Non era mio solito fare così.
Non sono mai stato una testa calda.
Non mi facevo mettere i piedi in testa da nessuno ma il mio rispetto non lo conquistavo con la forza.
Non ne avevo bisogno.
Certo...c'erano le eccezioni, c'era chi non riuscivo proprio a digerire ma...erano, appunto, eccezioni.
Quindi non mi trovavo a mio agio nei panni di quello che allontanava tutti con un solo sguardo.
Avevo ferito anche Dripetide e lei non lo meritava.
Con questo stato d'animo, con questa inquietudine a cui non sapevo dare un nome e che non mi abbandonva, lo incontrai.
Non ci fu bisogno di dire una sola parola.
Ci trovammo insieme, con lo stesso tormento negli occhi, la stessa voce nell'anima.
Come se un'ala nera si fosse aperta su di noi.
Più tardi, l'uno tra le braccia dell'altro, cercammo di scacciare quella sensazione oscura continuando con i nostri progetti.
Con il nostro sogno.
Voleva diventare lo zio dei miei figli.
Voleva che diventassimo una sola grande famiglia, dove i nostri figli avrebbero regnato sul nostro regno.

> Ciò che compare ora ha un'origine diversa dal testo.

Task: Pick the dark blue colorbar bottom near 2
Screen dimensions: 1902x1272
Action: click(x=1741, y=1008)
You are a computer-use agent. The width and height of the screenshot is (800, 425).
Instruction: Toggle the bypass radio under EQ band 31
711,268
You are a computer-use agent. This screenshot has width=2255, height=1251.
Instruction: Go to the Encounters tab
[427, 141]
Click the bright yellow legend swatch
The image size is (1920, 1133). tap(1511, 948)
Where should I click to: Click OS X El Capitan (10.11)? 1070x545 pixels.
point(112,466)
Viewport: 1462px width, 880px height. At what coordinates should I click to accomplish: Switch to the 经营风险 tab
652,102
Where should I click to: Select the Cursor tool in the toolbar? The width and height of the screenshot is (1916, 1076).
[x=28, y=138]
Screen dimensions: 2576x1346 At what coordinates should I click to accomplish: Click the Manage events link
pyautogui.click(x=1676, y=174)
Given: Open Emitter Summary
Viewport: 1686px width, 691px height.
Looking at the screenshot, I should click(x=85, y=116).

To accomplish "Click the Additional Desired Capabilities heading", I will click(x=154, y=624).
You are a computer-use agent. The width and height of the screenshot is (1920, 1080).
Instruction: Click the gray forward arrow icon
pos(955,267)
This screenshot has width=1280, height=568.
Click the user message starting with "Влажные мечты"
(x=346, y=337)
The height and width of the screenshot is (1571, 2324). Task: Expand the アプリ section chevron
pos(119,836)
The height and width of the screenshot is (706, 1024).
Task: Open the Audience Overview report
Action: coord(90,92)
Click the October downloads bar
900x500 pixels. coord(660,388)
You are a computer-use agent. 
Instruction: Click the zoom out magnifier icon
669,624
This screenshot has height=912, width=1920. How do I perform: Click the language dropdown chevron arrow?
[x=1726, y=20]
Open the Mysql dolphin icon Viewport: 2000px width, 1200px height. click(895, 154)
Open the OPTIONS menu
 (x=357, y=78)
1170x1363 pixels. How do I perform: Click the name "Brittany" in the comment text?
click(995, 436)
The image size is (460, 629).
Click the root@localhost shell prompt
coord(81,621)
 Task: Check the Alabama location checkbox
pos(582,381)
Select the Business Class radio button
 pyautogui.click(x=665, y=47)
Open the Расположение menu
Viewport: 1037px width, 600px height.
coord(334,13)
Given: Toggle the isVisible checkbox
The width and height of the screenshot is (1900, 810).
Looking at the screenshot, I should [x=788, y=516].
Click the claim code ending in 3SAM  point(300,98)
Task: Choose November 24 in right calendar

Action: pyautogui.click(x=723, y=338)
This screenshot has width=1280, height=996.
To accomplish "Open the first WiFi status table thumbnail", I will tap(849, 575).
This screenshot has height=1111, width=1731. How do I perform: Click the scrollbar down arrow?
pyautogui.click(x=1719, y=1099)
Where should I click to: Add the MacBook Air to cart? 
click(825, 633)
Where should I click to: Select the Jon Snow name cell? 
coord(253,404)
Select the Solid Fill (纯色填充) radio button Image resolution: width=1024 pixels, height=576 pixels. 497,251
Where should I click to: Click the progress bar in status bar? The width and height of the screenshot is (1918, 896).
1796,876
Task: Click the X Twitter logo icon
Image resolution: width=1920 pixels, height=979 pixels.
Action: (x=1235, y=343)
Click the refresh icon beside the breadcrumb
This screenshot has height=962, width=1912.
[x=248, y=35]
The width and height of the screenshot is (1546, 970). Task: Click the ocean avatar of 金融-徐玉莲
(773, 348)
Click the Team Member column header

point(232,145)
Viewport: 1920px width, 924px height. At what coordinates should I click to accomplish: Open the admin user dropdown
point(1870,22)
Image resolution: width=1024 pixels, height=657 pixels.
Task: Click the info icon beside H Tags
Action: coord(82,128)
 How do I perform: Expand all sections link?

Eppure non riuscivo a scacciare il gelo del mio cuore.

** Le sue parole non dette trovarono eco dentro di me.
I suoi silenzi si allargavano nella mia anima e nemmeno il nostro amarci profondamente riusciva a scacciare tutto ciò.
Non credete a quello che si dice o si vede su di me.
Non mi ero piegato, non mi ero arreso mai a nessuno.
Efestione non mi teneva in pugno, Efestione mi amava.
E il suo amore era così forte da darmi quella sicurezza che nessuno, né anima viva nè cosa immota, riuscva a darmi.
Mi sentivo al sicuro nei nostri progetti.
Nel mio sogno lui c'era, era vivo, reale, presente sempre.
Avrebbe preso il mio posto.
Semplice.
Lineare.
Perchè allora quell'oscurità che stringeva così il suo cuore e che riusciva a trasmettermi così bene?
Così come riusciva a trasmettermi ogni cosa?
Quella notte passata tra le sue braccia non scacciò ciò che provvamo ma ci unì ancora di più.
Una determinazione ferrea si impadronì di me.
Non lo avrei permesso.
Qualsiasi cosa dovesse accadere io non lo avrei permesso.
Quanto siamo piccoli e sciocchi noi esseri umani.
Com'è possibile che sfidiamo così il cielo, pensando di essere molto più grandi e più forti di lui?
Quella fu l'ultima notte che passammo insieme nel mio palazzo.
E per quanto io mi sentissi grande, per quanta forza credevo di avere nelle mie vene, nel mio corpo e nel mio cuore, non riuscii a fermare il tempo.
Non riuscii a oppormi a un disegno che era più grande di noi.